Power of prayer
HUNDREDS of airstrikes, surface-to-surface missile attacks and artillery bombs from Syrian and Russian war machines rained upon Ghouta.
At least 400 people have been killed and 1 800 injured, according to the Syrian Observatory for Human Rights.
All countries bordering on Syria locked their borders. There is a sense that the world has deserted the Syrians.
The UN estimates that half a million Syrians have been killed. One quarter of the population are refugees and 6.1 million are internally displaced.
Cities have been destroyed and chemical weapons have been used more than 180 times, according to the Syrian Network for Human Rights. The UN Security Council failed even to pass a resolution for a 30-day humanitarian ceasefire. The Russian envoy said that “it was not realistic”.

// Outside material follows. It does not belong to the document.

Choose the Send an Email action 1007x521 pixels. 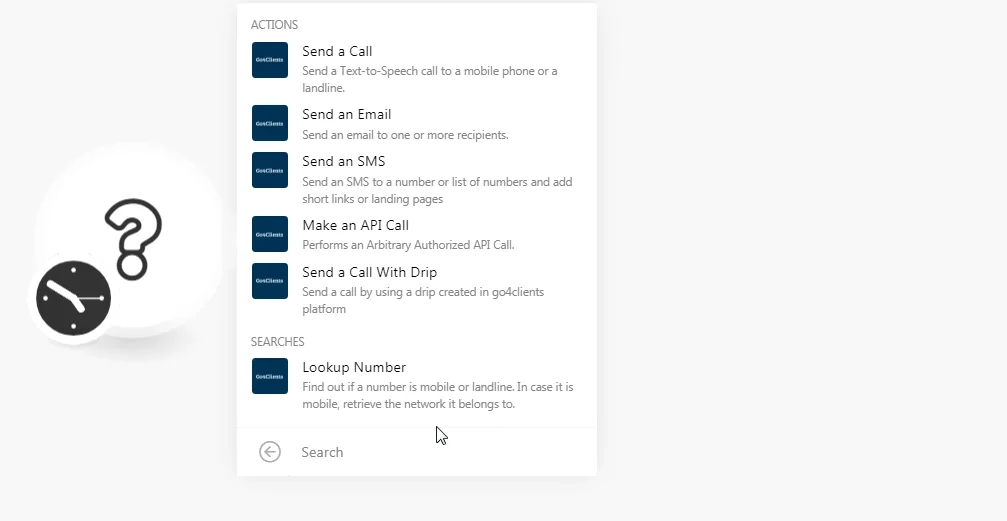[417, 124]
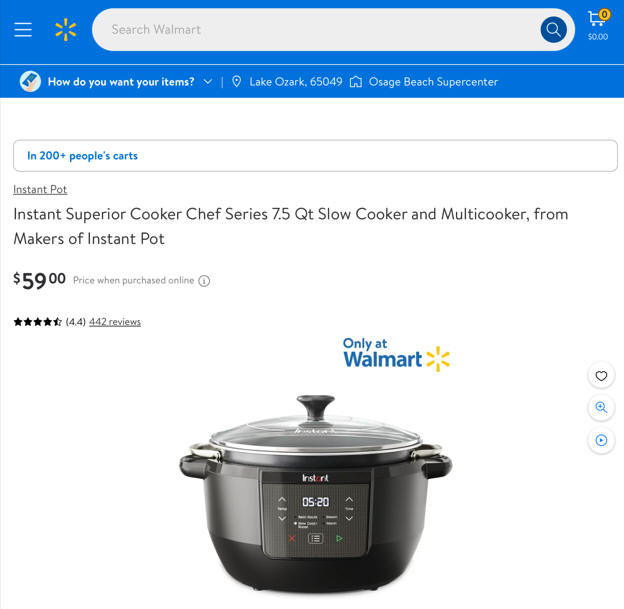Screen dimensions: 624x609
Task: Add item to favorites with heart icon
Action: tap(601, 376)
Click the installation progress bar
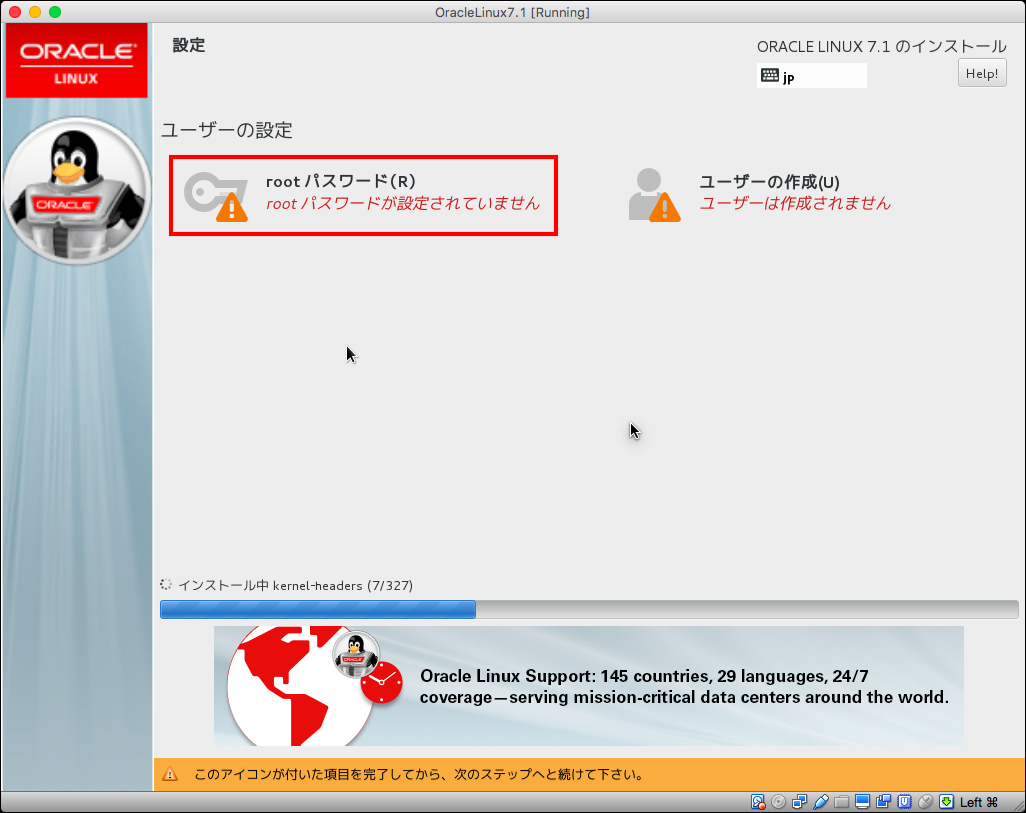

ACAPS, an independent group that collects data about humanitarian crises, estimates that about 400 000 people live under siege and 70% of them are women, children and elderly.
Questions on whether or not humankind has failed itself are irrelevant and those that are impassioned to do something are helpless. Still those that raise their voices against such injustices don’t fall within the frequency of hearing of those who can change things.
Yet, there is hope. Hope that in whatever we can do (we can do something), no matter how little or how far we are from such crises, we have within us the gift of benevolence, kindness and the genuine concern for our fellow humans and, of course, there is the power of prayer.